Page text:
• • • •

As founders, we can’t be all things; when you’re starting and you have limited funds, it’s tempting to try to do everything yourself, but that’s a mistake. You have to acknowledge what you do really well and what you know nothing about, and then go out there and get that expertise from other people. And this ecosystem you’re building extends to everyone from suppliers to distributors, to business partners, even mentors. You’re only as strong as the weakest link in your extended team.

Do Your Research

Personally, I do tons of research, probably because my background is in marketing, so I like to understand the market, my competitors, etc. But I also talk to consumers. In this case, we also talked to doctors, pharmacists, naturopathic doctors and nutritionists.

When we were starting Well Told Health, we ended up talking to over 650 consumers in Canada and the U.S. when all was said and done. This helped to figure out what opportunities there were and helped us mitigate risk. There’s an incredible tool called Survey Monkey, it’s just one of the many tools at an entrepreneur’s disposal. It’s cheap and enables you to not only iterate a lot and refine the idea, but also to make sure your execution is delivering clearly against the idea.

Visualize it

In the morning, I give myself a good ten minutes of visualizing how I want my life to be. I project all my dreams, then end that by thinking about my day ahead and how I want it to turn out. I really believe we’re all a lot more powerful than we realize and this is a way of tapping into and harnessing that power. Before I go to bed, I try to think of everything I’m grateful for – it helps me fall asleep quickly with a smile on my face.

Monica Ruffo

Follow The Money

There really has never been a better time to be an entrepreneur, as there are countless resources out there for launching a start-up. There are tons of angel funds and investors, seminars, accelerator programs, I can’t even begin to name them all. Most universities also have a lot of opportunities; I was a mentor at McGill’s X 1 Accelerator program this summer where I met some really amazing young entrepreneurs.

I think it’s also really important to network and mingle. I went to an entrepreneurs event in Toronto a year and a half ago and happened to be chatting with someone who had just launched another start-up, and it turns out that today they are our distributor (Ship Fusion). They were a perfect fit. So those events aren’t just to meet potential investors; they help you meet the right people to build that ecosystem.

• • • •

Dataset content:
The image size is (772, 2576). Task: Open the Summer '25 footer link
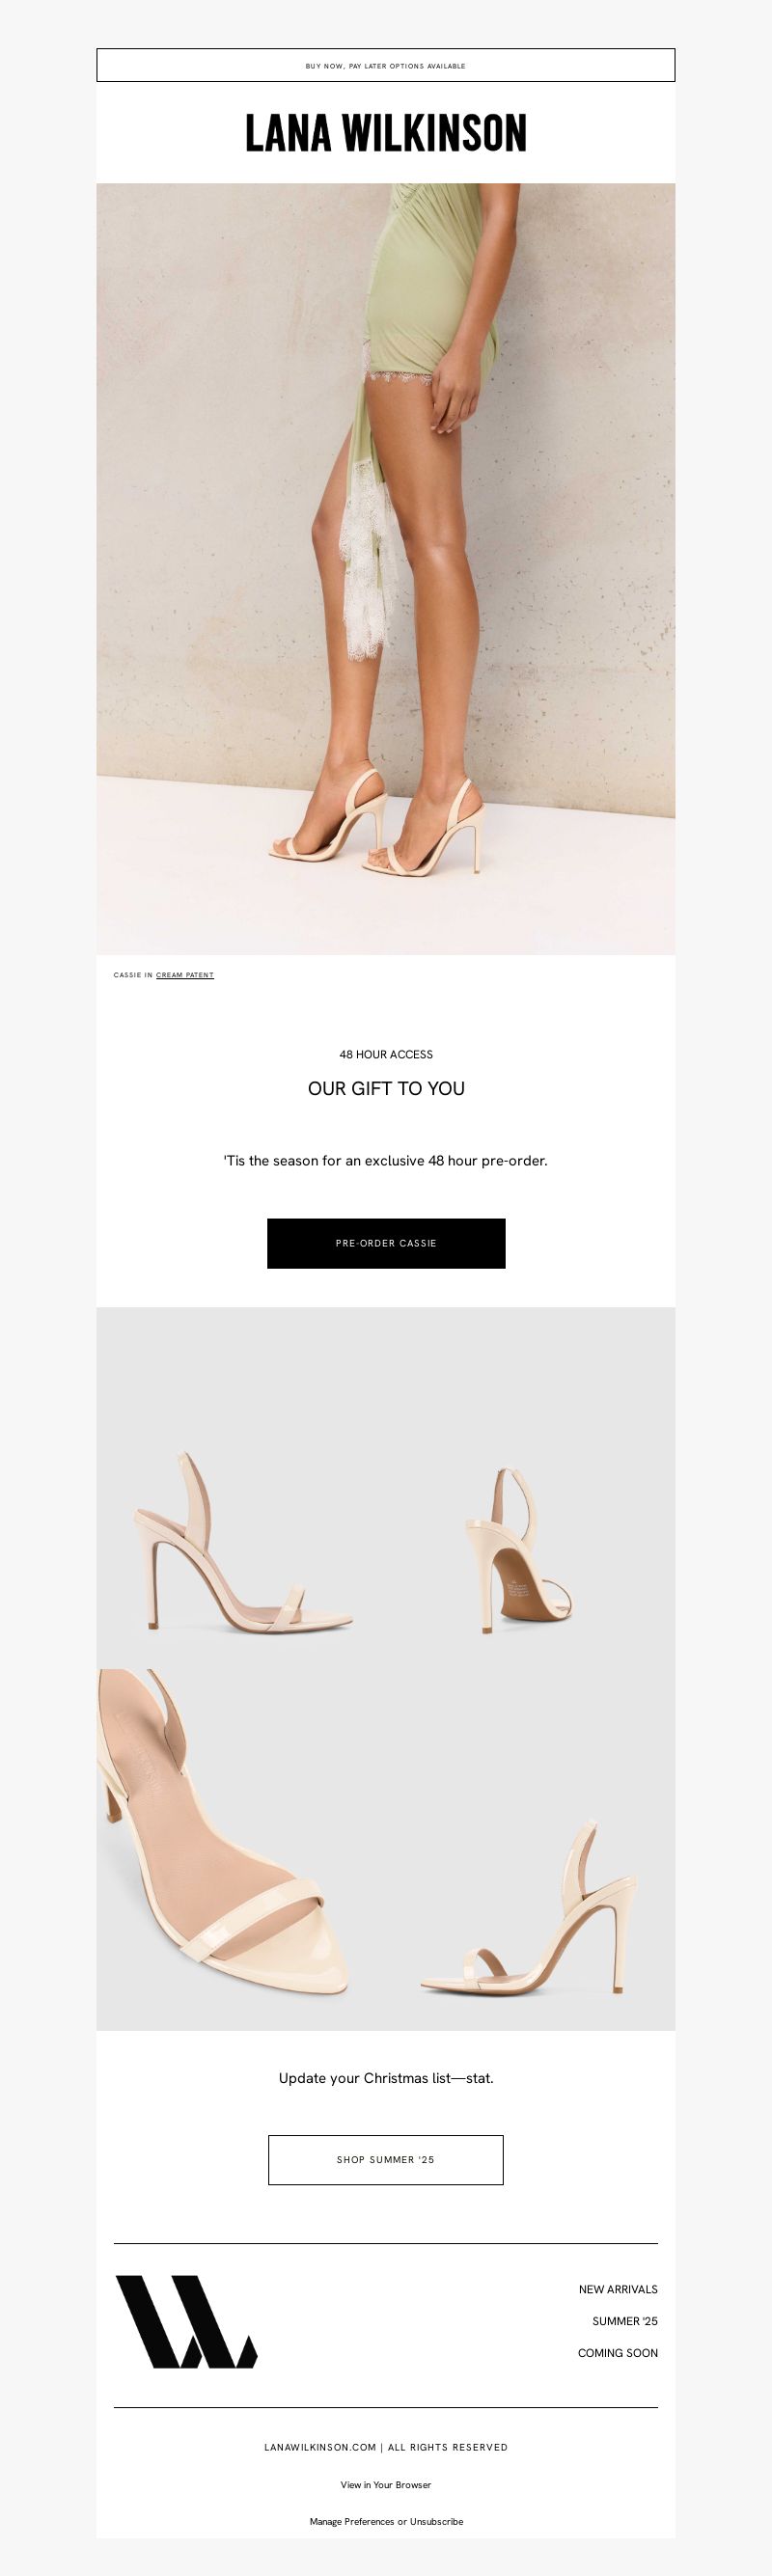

• • • •

Activities:
a) Print the part of the start-up advice text starting at "In the morning, I" and ending at "on my face.".
b) Answer these questions from the start-up advice text:
(i) How many consumers were talked to while Well Told Health was being started, and in which countries?
(ii) How long does the writer spend visualizing each morning?
(iii) Which company, met through an entrepreneurs event in Toronto, is now the distributor?
c) Go on with the start-up advice text from the point where it stops.

Numbered answers:
a)
In the morning, I give myself a good ten minutes of visualizing how I want my life to be. I project all my dreams, then end that by thinking about my day ahead and how I want it to turn out. I really believe we’re all a lot more powerful than we realize and this is a way of tapping into and harnessing that power. Before I go to bed, I try to think of everything I’m grateful for – it helps me fall asleep quickly with a smile on my face.

b)
(i) Over 650 consumers, in Canada and the U.S.
(ii) A good ten minutes.
(iii) Ship Fusion.

c)
As an entrepreneur, you also need to figure out what it is that you’re after – whether that’s funding from the start, or finding a mentorship, there’s really something for everyone in terms of assistance. For us, we had been told numerous times that banks never help start-ups, which turned out to be entirely untrue as we ultimately ended up getting support from RBC, who have been incredibly supportive throughout the entire process.

There’s Power In Mentorship

I don’t think it’s necessary, but it helps, and it’s also possible to have more than one mentor. I think that you can learn a lot from other entrepreneurs; avoid a lot of pitfalls; they can introduce you to the right people, etc. It can certainly be helpful, but I don’t think if you don’t have one it should stop you from moving ahead with your idea. Sometimes you end up meeting your mentor along the way.

It Takes More

This being my second start-up, one of the main things I’ve learned is that everything always takes longer than you think it’s going to take, and you really just have to be patient, which is extremely challenging for me. I never thought it would take two and a half years to launch Well Told Health, but here we are. That, and things will always take more funding that you think. This is my second entrepreneurial venture and it has been true both times.

Things are also always a lot more complicated than you anticipate they’re going to be as well, but this naiveté and optimism that most entrepreneurs have is part of what drives them. Someone who knows everything about an industry will say, “This can’t be done,” but naiveté can light a flame and bring them to disrupt industries that have been doing things the same way for a while.